Personal information
- Full name: Kathryn Mullan
- Born: 7 April 1994 (age 32) Coleraine, County Londonderry, Northern Ireland

Sport
- Sport: Field hockey
- Position: Forward

Youth career
- Team
- –: Dalriada School

Senior career
- Years: Team / Caps / Goals
- 20xx–2012: Ballymoney / - / -
- 2012–2018: UCD Ladies / - / -
- 2018–2019: Club an der Alster / - / -
- 2019-2024: Ballymoney / - / -
- 2024-: Rarh Bengal Tigers / - / -

National team
- Years: Team / Caps / Goals
- 2012–: Ireland / 154 / (30)

Medal record
FIH World Cup
| Silver medal – second place | 2018 London |  |
FIH Nations Cup
| Silver medal – second place | 2023–24 Terrassa |  |
| Silver medal – second place | 2024–25 Santiago |  |

= Katie Mullan =

Ireland women's hockey international

Kathryn "Katie" Mullan (born 7 April 1994) is an Ireland women's field hockey international player from Coleraine, Northern Ireland.
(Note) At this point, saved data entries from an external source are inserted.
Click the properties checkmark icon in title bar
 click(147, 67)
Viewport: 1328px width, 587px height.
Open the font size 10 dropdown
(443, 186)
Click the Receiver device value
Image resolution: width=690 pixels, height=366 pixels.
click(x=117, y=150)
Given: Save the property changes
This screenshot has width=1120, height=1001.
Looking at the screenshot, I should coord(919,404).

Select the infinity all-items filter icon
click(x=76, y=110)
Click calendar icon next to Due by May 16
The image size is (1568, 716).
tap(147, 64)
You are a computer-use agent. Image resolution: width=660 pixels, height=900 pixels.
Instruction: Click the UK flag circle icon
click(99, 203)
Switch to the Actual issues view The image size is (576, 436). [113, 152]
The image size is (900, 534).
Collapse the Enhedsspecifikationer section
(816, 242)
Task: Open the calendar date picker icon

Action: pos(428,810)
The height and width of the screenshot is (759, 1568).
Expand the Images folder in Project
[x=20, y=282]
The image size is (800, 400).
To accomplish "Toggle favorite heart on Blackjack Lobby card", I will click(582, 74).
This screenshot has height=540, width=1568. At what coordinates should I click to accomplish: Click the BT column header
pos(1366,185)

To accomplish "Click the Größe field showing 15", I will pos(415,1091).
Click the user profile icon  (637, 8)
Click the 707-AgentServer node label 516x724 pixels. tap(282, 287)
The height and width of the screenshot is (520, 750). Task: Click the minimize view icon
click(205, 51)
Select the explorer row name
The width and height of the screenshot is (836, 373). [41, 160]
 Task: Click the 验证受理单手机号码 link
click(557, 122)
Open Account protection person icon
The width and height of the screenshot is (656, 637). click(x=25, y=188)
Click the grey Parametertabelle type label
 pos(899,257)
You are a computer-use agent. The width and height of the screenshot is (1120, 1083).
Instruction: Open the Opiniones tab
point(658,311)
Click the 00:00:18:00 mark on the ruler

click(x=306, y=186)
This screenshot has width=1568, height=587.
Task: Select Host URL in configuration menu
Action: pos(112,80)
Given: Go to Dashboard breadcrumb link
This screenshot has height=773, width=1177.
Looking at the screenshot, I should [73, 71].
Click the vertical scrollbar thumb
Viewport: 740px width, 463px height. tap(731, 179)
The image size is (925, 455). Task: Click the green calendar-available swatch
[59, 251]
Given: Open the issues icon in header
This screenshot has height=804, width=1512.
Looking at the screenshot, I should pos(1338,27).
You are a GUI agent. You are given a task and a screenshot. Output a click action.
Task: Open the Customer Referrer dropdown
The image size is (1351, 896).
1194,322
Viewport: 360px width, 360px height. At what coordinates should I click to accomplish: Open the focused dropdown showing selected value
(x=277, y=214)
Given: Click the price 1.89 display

She was captain of the Ireland team that played in the 2018 Women's Hockey World Cup final. Mullan has also won Irish Senior Cup and Women's Irish Hockey League titles with UCD. Mullan has also played camogie for CLG Eoghan Rua and helped them win the 2010 All-Ireland Intermediate Club Camogie championship.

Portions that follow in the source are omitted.